To address this issue, instructors can review the code and remove any unnecessary functionality not specified in the problem description. To test this, we developed another prompt for the instructor with the following instruction: “Given the following [C/Java code], remove any extra features or functions that are not present in the problem description [problem description]. Do not modify the given code; simply remove the additional features.” We applied this prompt to AI-generated code with extra features and compared the similarity of the generated code with the pseudo-AI submissions. The results showed an average maximum similarity of 90% with prompt 1. This indicates that even if students complicate the AI-generated code by adding extra features, the instructor can still detect AI-generated code by reviewing the codes of the tasks.

3.3 Effectiveness of proposed framework on short and long programming tasks (research question 3)

For this research question, we aim to evaluate the effectiveness of our framework with respect to the length of the programming task. Table 5 presents the results with varying code lengths. According to these results, smaller programming tasks, those with less than 16 lines of code, exhibit significantly higher similarity between student-written codes and pseudo-AI submissions. This is because the solution space for these smaller problems is more limited, leading to fewer possibilities for variation and consequently higher similarity with the AI-generated codes. Thus, detecting differences in these cases becomes more challenging, particularly when the code size is very small, as AI-generated code may share similar code structures. Despite this, novice programming students still exhibit distinct code structures that experts and educators can easily recognize. These structures include placing values before variable names in expressions, using multiple if conditions instead of else-if conditions, and other novice patterns mentioned earlier in Section 3.1.

Table 5

Table 5. Effectiveness of the proposed framework on short and long programming tasks.

However, the scenario changes for longer programming tasks with more than 15 lines of code, which show low similarity between student-written codes and pseudo-AI submissions. This is because, for longer programming codes, student-written codes often exhibit unoptimized programming practices. In contrast, pseudo-AI submissions are more optimized and compact (see Figure 3). The generative AI tools tend to use more efficient return statements, avoid unnecessary else statements, and eliminate unreachable else statements in conditional structures, resulting in a more professional and expert-like programming style.

4 User study

To analyze the effectiveness of the proposed framework, we conducted a user study in the “Introduction to Computer Programming” course with 43 students across two sections. The participants in our study were students who had not yet taken any data structures or algorithms courses.

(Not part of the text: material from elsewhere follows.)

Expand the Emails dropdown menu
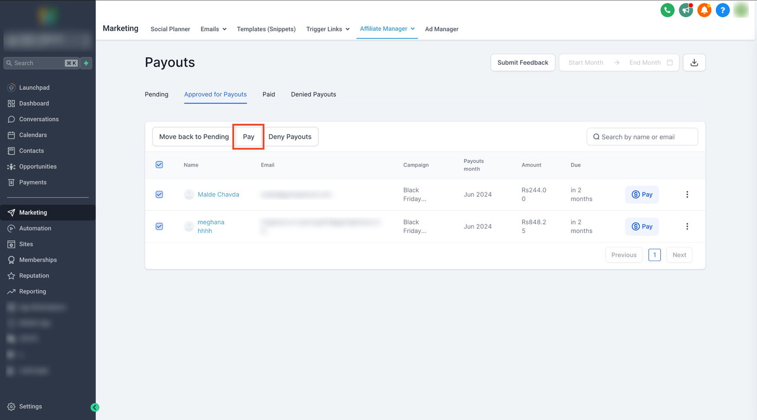Image resolution: width=757 pixels, height=420 pixels. tap(214, 29)
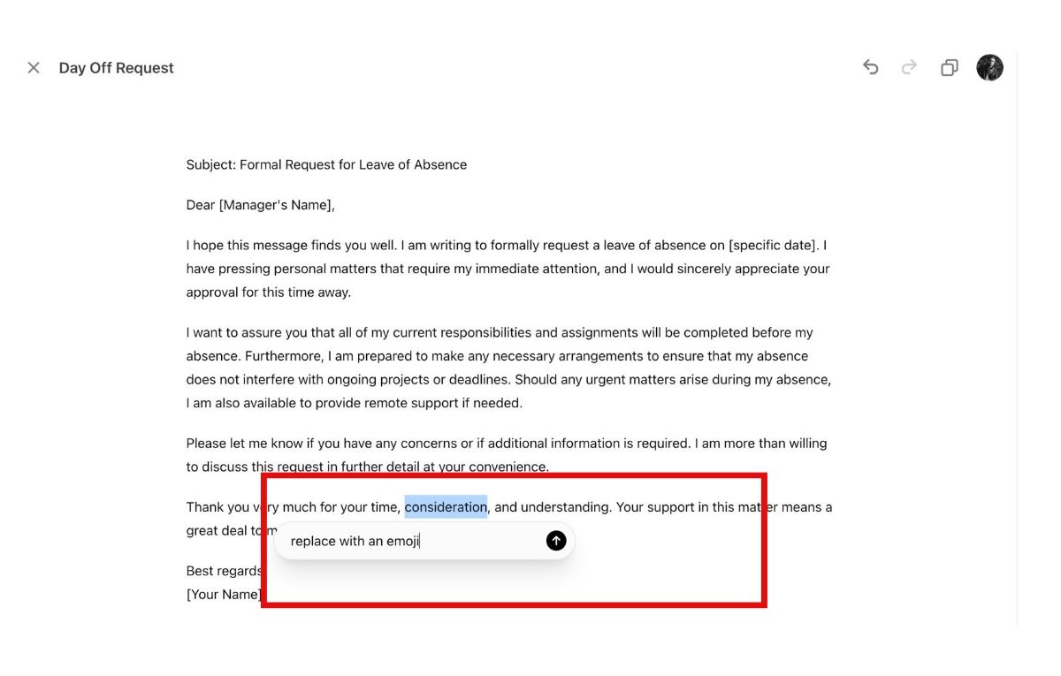Image resolution: width=1061 pixels, height=676 pixels.
Task: Click the Subject line of the letter
Action: pos(326,164)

However, they had completed an “Introduction to Computer Science” course, which covered foundational topics such as software and hardware concepts, input/output devices, HTML, cybersecurity, artificial intelligence, databases, and operating systems. The students were familiar with using generative AI tools to generate programming assignment solutions. Specifically, they knew how to construct prompts to direct AI tools in generating solutions but lacked advanced knowledge of programming concepts beyond introductory topics. The study focused on two assignments. Both assignments were lengthy, requiring more than 16 lines of code.

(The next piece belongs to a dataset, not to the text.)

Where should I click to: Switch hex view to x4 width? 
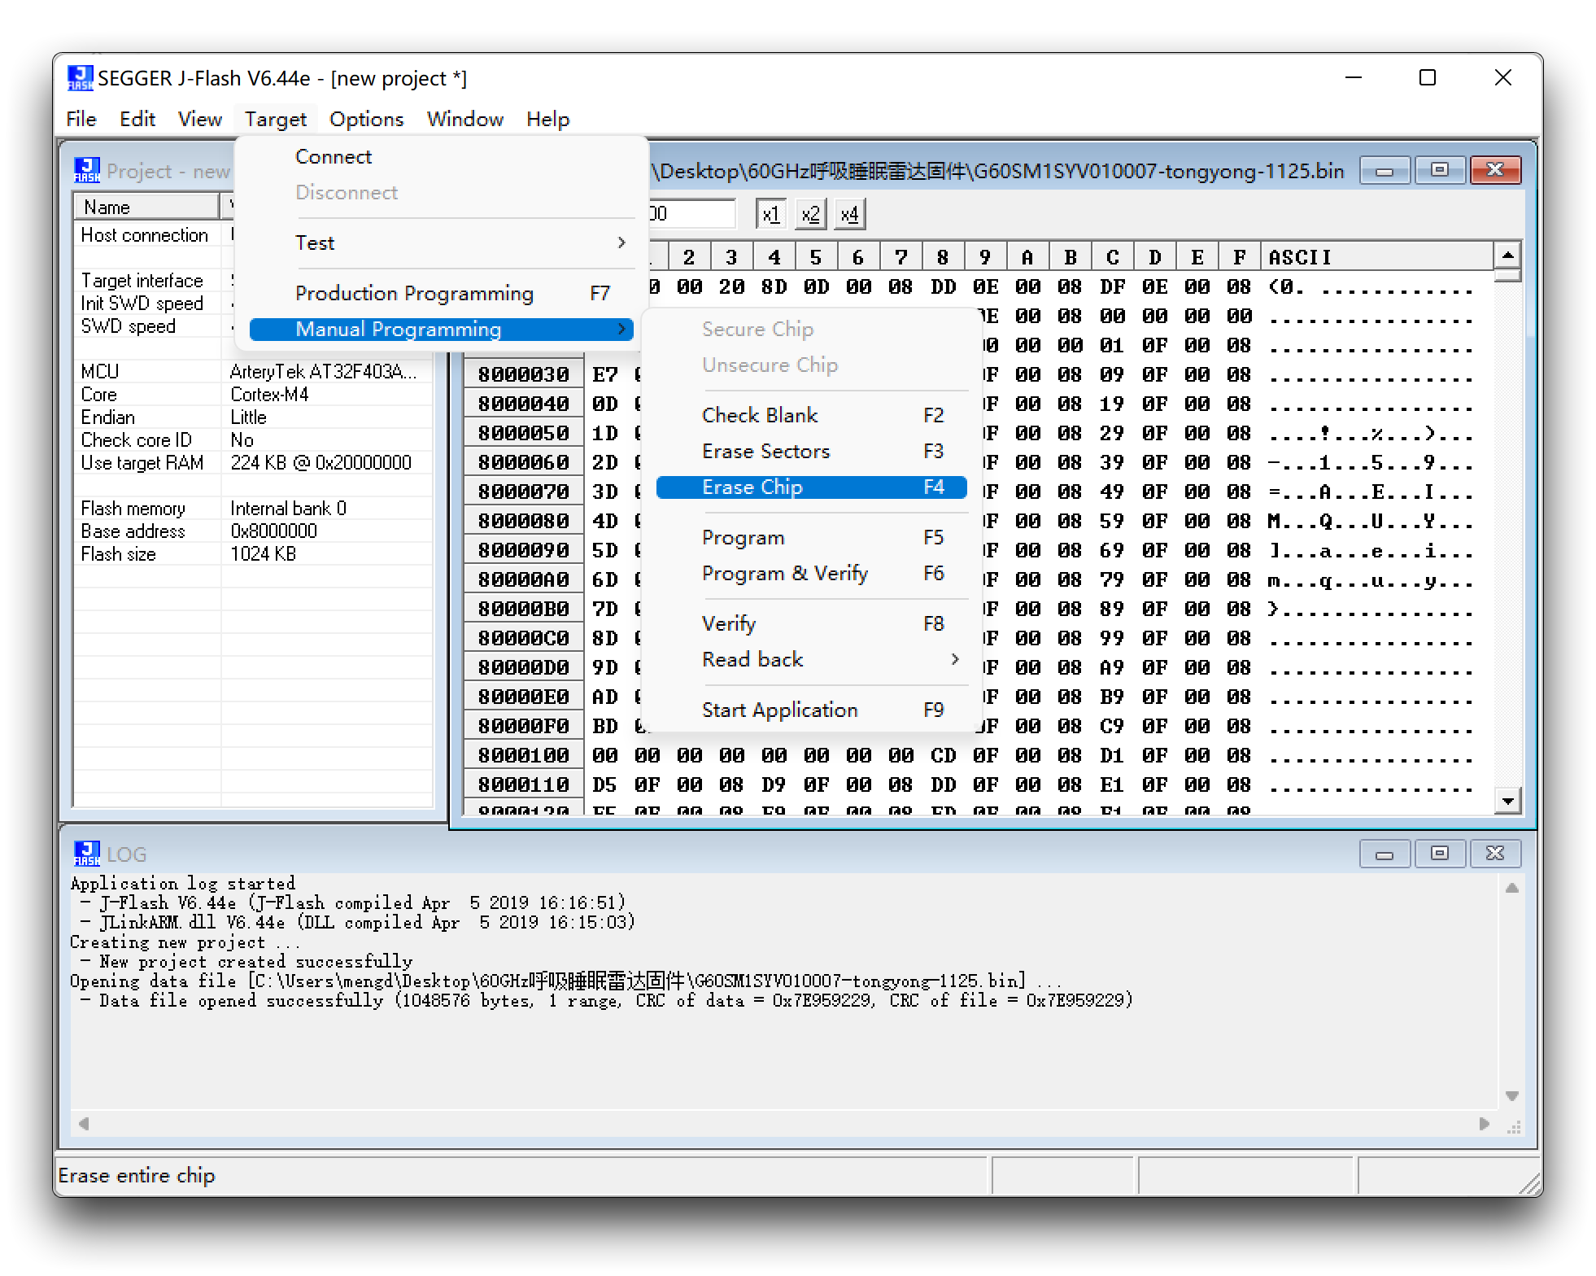pos(849,215)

The programming tasks assigned to students were designed to cover fundamental programming concepts typically introduced in an introductory programming course. Each task consisted of a problem statement requiring students to implement a solution in the C programming language. These tasks varied in complexity, ranging from simple computational problems to more structured problems requiring modularization and efficient code organization. For example, some tasks involved basic arithmetic calculations, string manipulations, and data processing, while others required implementing iterative and conditional logic to solve pattern generation or sorting problems. The primary goal of these tasks was to assess students' understanding of fundamental programming constructs and their ability to write logical, structured, and efficient code. The programming concepts involved in these tasks included variable declarations, data types, input and output handling, conditional statements (if-else, switch), loops (for, while, do-while), functions, arrays, and string manipulations. Some tasks required students to break down problems into multiple functions, reinforcing modularity and code reusability. Additionally, certain problems encouraged students to implement simple algorithmic logic, such as searching for elements in an array or processing string inputs according to specified rules.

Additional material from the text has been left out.